This Is How We Are

This Is How We Are
a daemonic debut
by David J. Keffer

"It's easy to live in the void, when, even if you cannot remember, you at least know that at one time you were the keeper of the core equations of the universe. It's hard to let something bother you when you have seen its derivation, you have known how it came about, how it came to pass, and deemed it insignificant enough to forget it all. Long after I had left, I considered returning to rediscover these secrets, but I knew that only a temporary reminder would be provided, so I did not."
--Gruff, Daemon Prince of Nurgle

Description: Travel backward in time with me. Farther back, until, say, 1990. We find ourselves in Gainesville, the home of the University of Florida. I am studying toward a bachelor of science degree in chemical engineering. I work at a variety of part-time jobs, sometimes as an undergraduate research assistant, mostly washing dishes to make ends meet. What little time I have outside work and studying I spend at a particular house, rented by four other students, Brendan, Jason, Andy and Dave. We play Risk, Axis and Allies, and Warhammer, a role-playing game in the same vein as Dungeons and Dragons, although perhaps edgier. Minimum wage is $3.35 per hour in the United States of America. When I have paid my tuition and books, I buy cigarettes, cds, and the occassional gaming book. Two of these books are Realm of Chaos: Slaves to Darkness and Realm of Chaos: The Lost and the Damned, which take the Warhammer game into the depths of daemonic violence and depravity. For a young college student, who has never experienced genuine suffering and who systematically lacks empathy, the act of engaging in a game of brutal violence and depravity carries some sort of appeal.
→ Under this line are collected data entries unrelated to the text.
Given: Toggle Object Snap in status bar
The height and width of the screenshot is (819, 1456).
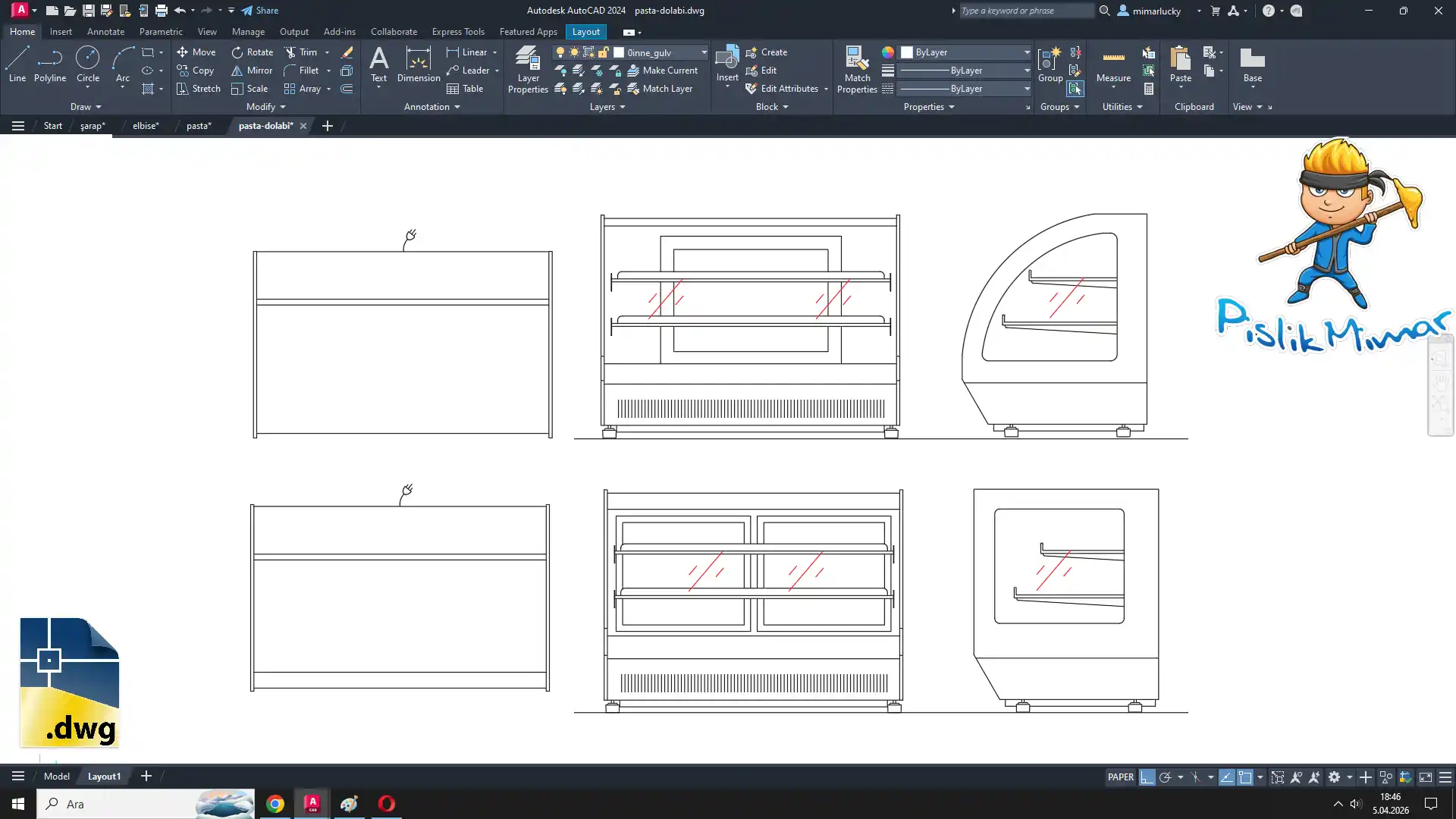Looking at the screenshot, I should pyautogui.click(x=1245, y=777).
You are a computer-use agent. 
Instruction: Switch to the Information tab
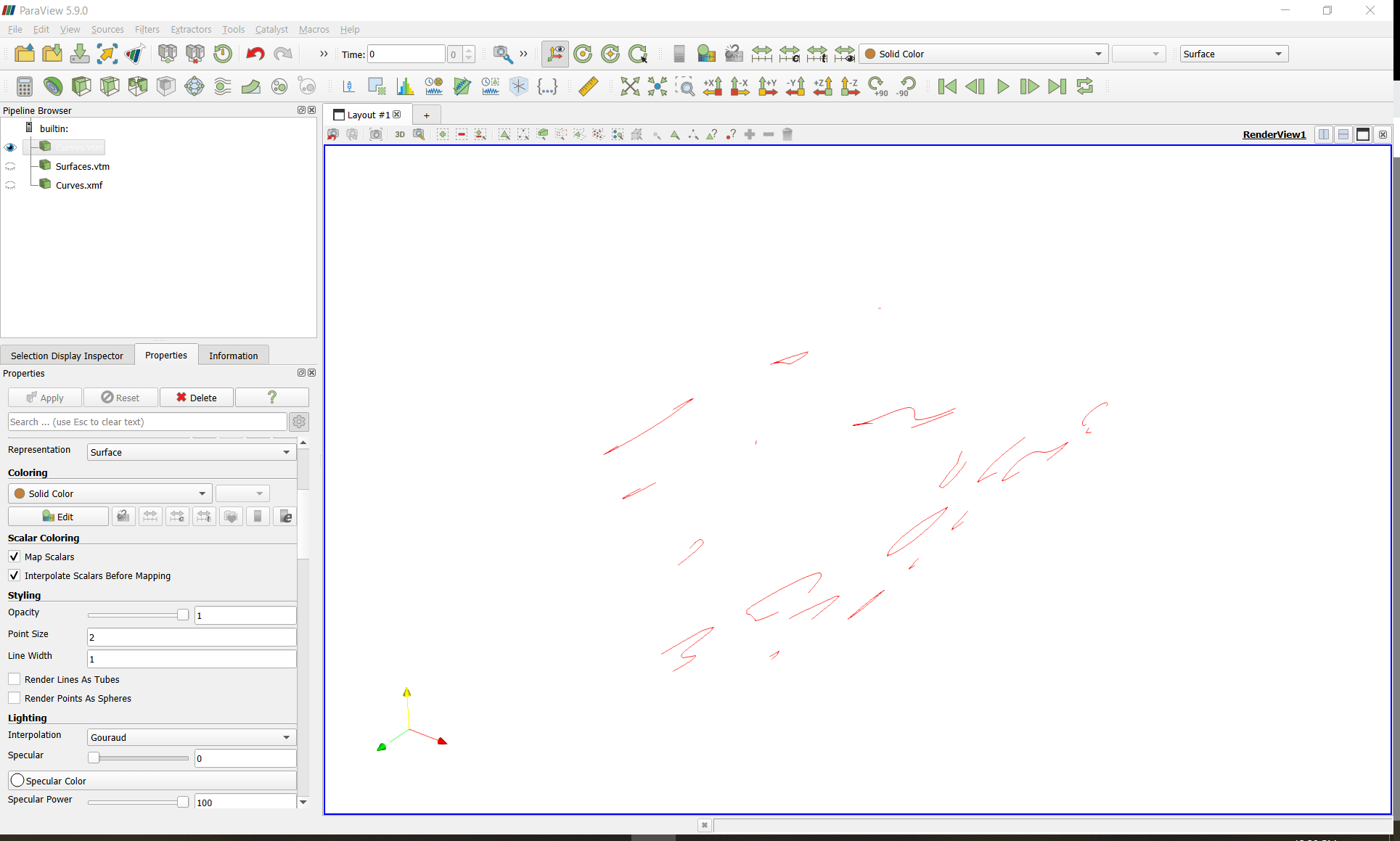233,355

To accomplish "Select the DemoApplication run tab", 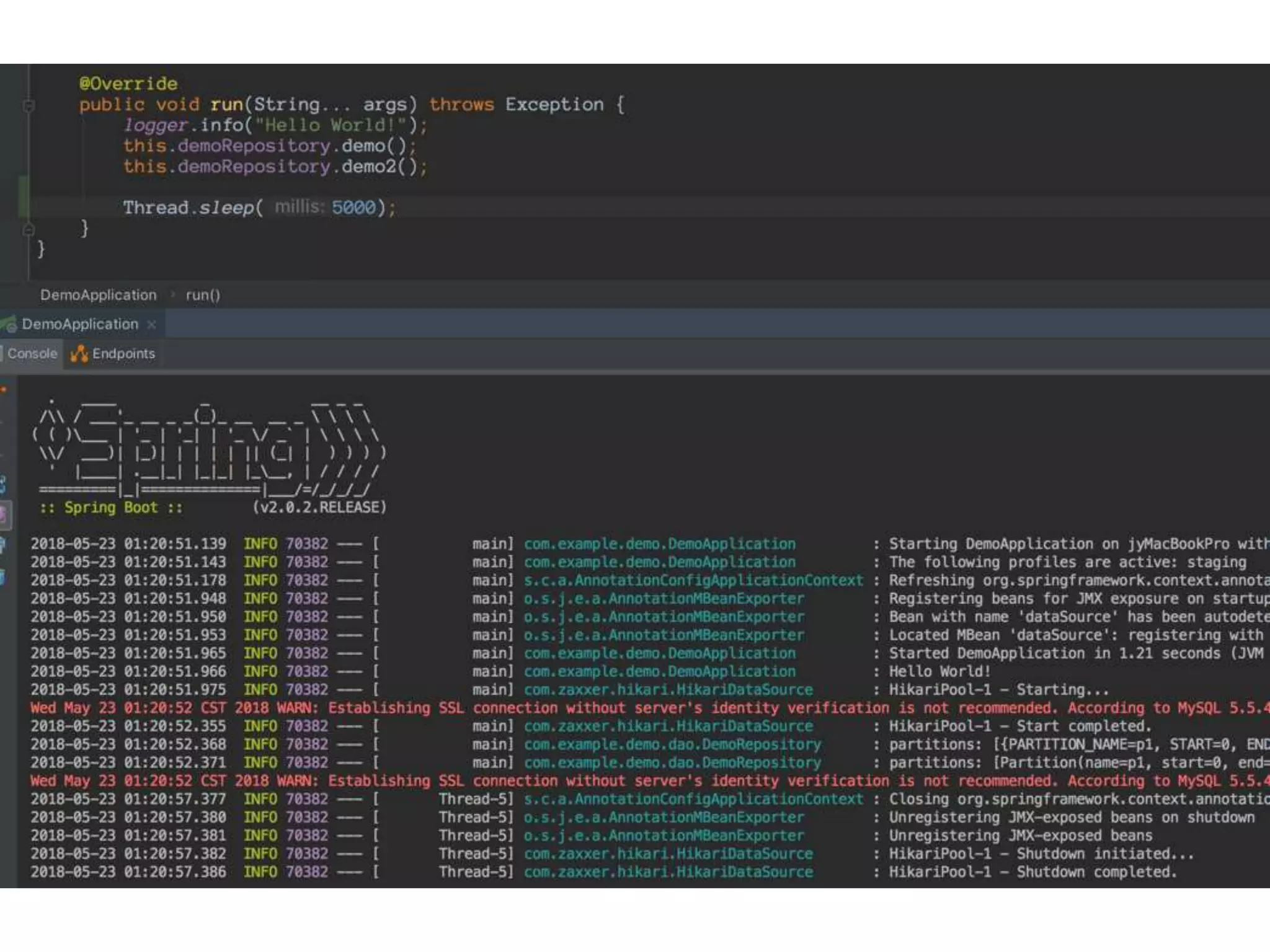I will coord(80,324).
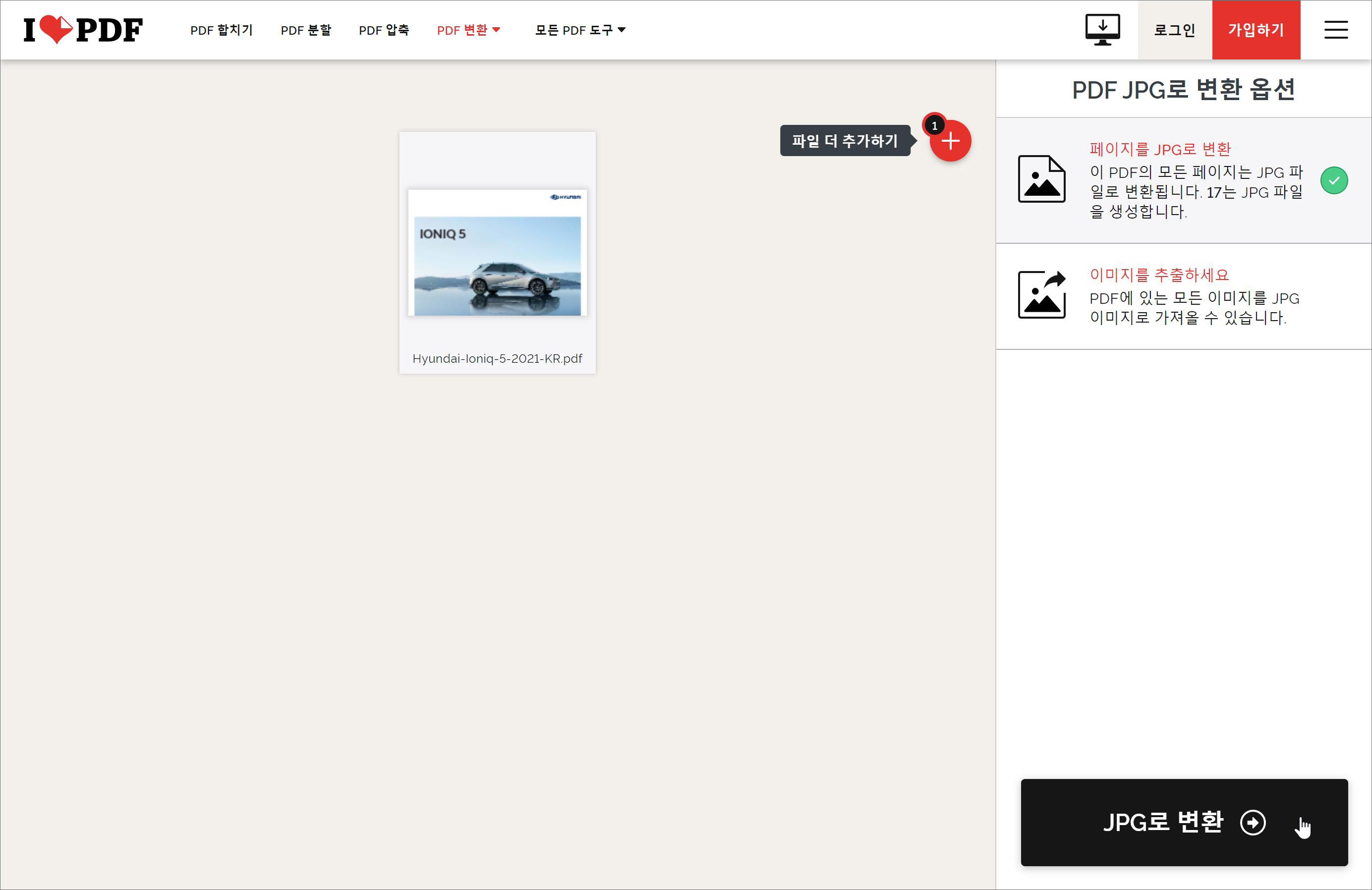Open PDF 분할 menu item
This screenshot has height=890, width=1372.
pos(305,30)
"This Is How We Are" is a novel set in the Warhammer world, defined by the two books, Realm of Chaos: Slaves to Darkness and Realm of Chaos: The Lost and the Damned circa 1990. In this novel, there are four characters, each possessed by a daemon associated with the four greater gods described in those books

  • Khorne: The Blood God, God of Violence
  • Tzeentch: The Changer of Ways, God of Magic
  • Nurgle: The Great Lord of Decay, God of Disease
  • Slaanesh: The Pleasure Lord, God of Depravity

The title, "This is How We Are", is a statement that reflects both an unapologetic defiance for the flaws of the protagonists as well as an admission of the absence of any reasonable explanation for how they came to be this way.

Disclaimer: There are no plans to publish this novel. The author never requested nor received permission from the copyright holders of the Warhammer license to distribute this work. Moreover, there have apparently been many changes, updates and revisions to Warhammer and the Realm of Chaos in the past twenty years, the details of which the author remains completely unaware. Nor did the author adopt a style of writing that was consistent with that used in the Realm of Chaos texts. Instead he lifted these four daemonic presences and inserted them into a novel written in his own hand. Thus, there may be little of interest to aficionados of the original Realm of Chaos texts.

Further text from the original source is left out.